OpenOffice Writerで作成する

 まずWriterで新規ドキュメントを作成して適当に文章を入力します。例えば次のように見出しと本文を適当に入力します。

 これを「名前を付けて保存」メニューからWordデータとして保存します。(ちなみにWriterはデフォルトでは「OpenDocument Text」(拡張子は.odt)という形式のファイルを使います。)

挿入したい図面をInkscapeで作る

 これとは別に、挿入したい図面をInkscapeで作ります。ここでは円と矩形とテキストを含む図を描きました。矩形のほうはストロークにグラデーションを設定してあります。

 そしてこれをSVG形式のファイルに保存(エクスポート)します。

 具体的には次のようにエクスポートダイアログ上で各パラメータを指定してエクスポートボタンを押します。

 ポイントはエクスポートする対象としてドキュメントタブを選ぶことで、キャンバス上に描いた絵図をピッタリ囲うような大きさで保存することです。

 (参考:エクスポート機能(一部分の別ファイルへの保存)

 また、保存先の形式としてSVGを選ぶのですが、Inkscapeでは標準仕様のSVG形式(プルダウンメニューでは「Plain SVG」と表示されます)とInkscape用拡張SVG形式(プルダウンメニューでは「Inkscape SVG」と表示されます)とが選択候補に表示されるので、Inkscapeを使っていない人と共有できるように「Plain SVG」のほうを指定します。

 そしてエクスポートボタンを押して図面をSVG形式として保存します。

文書に挿入する

 Writerの画面に戻って、保存したSVG形式ファイルを指定して文書の中に挿入します。

 そのためにはプルダウンメニューで挿入 > 画像 > ファイルからを操作します。

 そして保存したSVGファイルを挿入するとその内容が画像として挿入されます。

 ちゃんとWord文書中にSVG形式の図面が挿入できています。

 さらにWriterで画像の左右にもテキストを配置するように指定すれば、次のようなレイアウトにすることもできます。

Writer以外でも表示できるか確認

 Wordデータとして保存できているはずですが、念のためオリジナルのWordでも表示できるか試してみました。

 「Word Mobile」というソフトがMicrosoftから提供されていて、これをWordのいわゆるビューワとして利用できます。

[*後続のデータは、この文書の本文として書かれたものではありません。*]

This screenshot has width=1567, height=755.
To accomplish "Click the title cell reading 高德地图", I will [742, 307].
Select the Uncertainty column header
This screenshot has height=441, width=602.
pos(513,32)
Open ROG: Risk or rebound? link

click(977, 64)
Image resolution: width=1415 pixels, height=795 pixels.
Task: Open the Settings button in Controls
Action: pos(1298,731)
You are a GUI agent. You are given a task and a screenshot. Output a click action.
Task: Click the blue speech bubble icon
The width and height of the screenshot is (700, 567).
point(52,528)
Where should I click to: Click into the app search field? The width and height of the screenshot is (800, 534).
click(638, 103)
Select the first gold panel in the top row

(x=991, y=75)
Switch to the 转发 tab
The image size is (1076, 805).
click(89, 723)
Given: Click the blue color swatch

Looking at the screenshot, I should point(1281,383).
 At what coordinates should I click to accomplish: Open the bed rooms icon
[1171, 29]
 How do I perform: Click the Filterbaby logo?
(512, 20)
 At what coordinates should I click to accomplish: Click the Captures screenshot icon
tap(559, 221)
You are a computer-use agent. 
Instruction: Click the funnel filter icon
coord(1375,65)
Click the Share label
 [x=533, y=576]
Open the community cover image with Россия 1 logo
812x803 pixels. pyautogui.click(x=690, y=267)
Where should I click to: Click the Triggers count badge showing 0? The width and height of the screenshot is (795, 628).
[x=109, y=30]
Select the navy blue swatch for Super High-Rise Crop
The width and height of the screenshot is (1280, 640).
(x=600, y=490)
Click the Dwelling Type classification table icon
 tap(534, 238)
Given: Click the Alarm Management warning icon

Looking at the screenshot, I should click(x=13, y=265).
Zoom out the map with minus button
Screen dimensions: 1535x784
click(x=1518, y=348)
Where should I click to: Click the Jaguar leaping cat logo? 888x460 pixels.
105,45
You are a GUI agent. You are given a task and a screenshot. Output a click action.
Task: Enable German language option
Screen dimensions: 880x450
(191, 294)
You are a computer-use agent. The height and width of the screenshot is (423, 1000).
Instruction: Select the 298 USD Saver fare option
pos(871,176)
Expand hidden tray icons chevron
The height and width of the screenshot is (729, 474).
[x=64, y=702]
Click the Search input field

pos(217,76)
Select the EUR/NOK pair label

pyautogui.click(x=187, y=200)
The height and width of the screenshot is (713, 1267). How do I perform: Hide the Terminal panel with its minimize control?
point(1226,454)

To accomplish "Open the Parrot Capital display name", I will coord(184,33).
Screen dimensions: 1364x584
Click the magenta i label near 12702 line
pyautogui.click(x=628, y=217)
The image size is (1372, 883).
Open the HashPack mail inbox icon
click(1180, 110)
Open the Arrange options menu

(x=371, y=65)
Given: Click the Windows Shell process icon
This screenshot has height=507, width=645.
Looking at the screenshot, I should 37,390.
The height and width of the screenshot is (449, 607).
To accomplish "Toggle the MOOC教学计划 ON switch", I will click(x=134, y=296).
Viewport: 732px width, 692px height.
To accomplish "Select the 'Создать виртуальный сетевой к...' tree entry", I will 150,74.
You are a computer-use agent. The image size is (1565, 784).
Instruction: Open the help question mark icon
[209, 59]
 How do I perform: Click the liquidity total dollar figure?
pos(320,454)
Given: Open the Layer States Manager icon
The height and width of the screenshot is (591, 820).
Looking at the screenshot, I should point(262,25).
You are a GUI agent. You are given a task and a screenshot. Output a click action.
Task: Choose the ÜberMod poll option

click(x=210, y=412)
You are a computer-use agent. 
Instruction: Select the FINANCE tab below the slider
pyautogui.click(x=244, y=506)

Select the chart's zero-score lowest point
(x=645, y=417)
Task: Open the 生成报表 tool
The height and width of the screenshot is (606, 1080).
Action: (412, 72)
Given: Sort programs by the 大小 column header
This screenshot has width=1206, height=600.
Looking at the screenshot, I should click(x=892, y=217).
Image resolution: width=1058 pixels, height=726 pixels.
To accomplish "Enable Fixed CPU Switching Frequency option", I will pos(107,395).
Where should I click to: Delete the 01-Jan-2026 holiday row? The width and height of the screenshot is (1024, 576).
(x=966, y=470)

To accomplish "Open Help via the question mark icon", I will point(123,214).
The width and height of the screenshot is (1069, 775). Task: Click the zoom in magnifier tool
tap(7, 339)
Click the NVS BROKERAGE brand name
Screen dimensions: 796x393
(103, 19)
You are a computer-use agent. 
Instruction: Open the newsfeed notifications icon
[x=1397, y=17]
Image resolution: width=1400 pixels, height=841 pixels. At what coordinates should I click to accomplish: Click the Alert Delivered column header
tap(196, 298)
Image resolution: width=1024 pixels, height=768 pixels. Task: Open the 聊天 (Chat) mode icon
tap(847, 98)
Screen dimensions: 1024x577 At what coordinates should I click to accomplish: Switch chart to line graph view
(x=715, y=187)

 ちゃんとWriter以外でも表示できているようです。

 ただ気になるのはストロークに設定したグラデーションの見た目が、Inkscapeの画面のものとWriterの画面のもので少し違うところです。ひょっとするとSVG形式でのグラデーションの定義にあいまいな部分でもあって、表示の仕方にInkscapeと他のソフトとで差が生まれてしまうのかもしれません。

 可能ならあとで詳しく調べてみたいところです。